Why does Linux on x86 use different segments for user processes and the kernel?

Asked 1/1, 2011 at 18:1 Answered 18/3, 2014 at 10:9

Solved linux-kernel x86 memory-segmentation

So, I know that Linux uses four default segments for an x86 processor (kernel code, kernel data, user code, user data), but they all have the same base and limit (0x00000000 and 0xfffff), meaning each segment maps to the same set of linear addresses.

Given this, why even have user/kernel segments? I understand why there should be separate segments for code and data (just due to how the x86 processor deals with the cs and ds registers), but why not have a single code segment and a single data segment? Memory protection is done through paging, and the user and kernel segments map to the same linear addresses anyway.

Variance answered 1/1, 2011 at 18:1 Comment(0)

The x86 architecture associates a type and a privilege level with each segment descriptor. The type of a descriptor allows segments to be made read only, read/write, executable, etc., but the main reason for different segments having the same base and limit is to allow a different descriptor privilege level (DPL) to be used.

The DPL is two bits, allowing the values 0 through 3 to be encoded. When the privilege level is 0, then it is said to be ring 0, which is the most privileged. The segment descriptors for the Linux kernel are ring 0 whereas the segment descriptors for user space are ring 3 (least privileged). This is true for most segmented operating systems; the core of the operating system is ring 0 and the rest is ring 3.

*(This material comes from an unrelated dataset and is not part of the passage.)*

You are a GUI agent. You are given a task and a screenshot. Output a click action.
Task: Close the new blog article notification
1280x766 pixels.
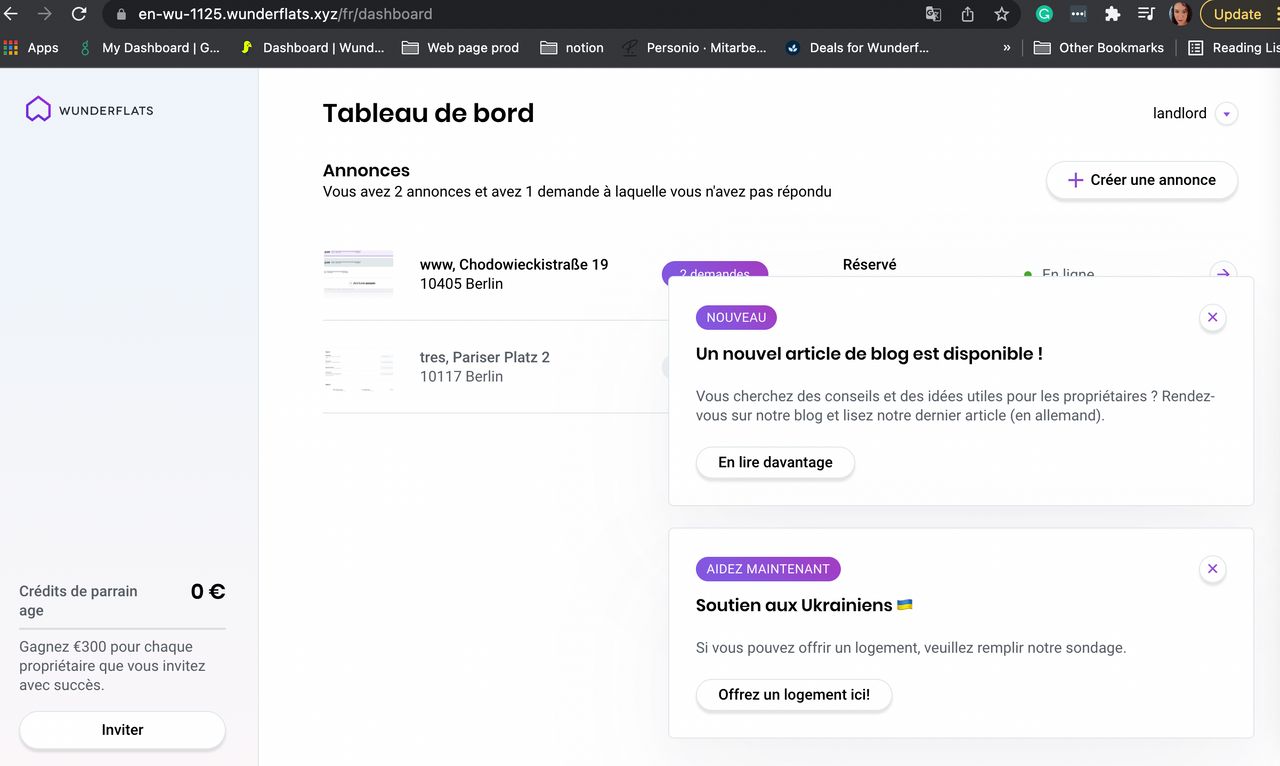[x=1212, y=318]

The Linux kernel sets up, as you mentioned, four segments:

__KERNEL_CS (Kernel code segment, base=0, limit=4GB, type=10, DPL=0)
__KERNEL_DS (Kernel data segment, base=0, limit=4GB, type=2, DPL=0)
__USER_CS (User code segment, base=0, limit=4GB, type=10, DPL=3)
__USER_DS (User data segment, base=0, limit=4GB, type=2, DPL=3)

The base and limit of all four are the same, but the kernel segments are DPL 0, the user segments are DPL 3, the code segments are executable and readable (not writable), and the data segments are readable and writable (not executable).

See also:

Cormac answered 1/1, 2011 at 18:57 Comment(7)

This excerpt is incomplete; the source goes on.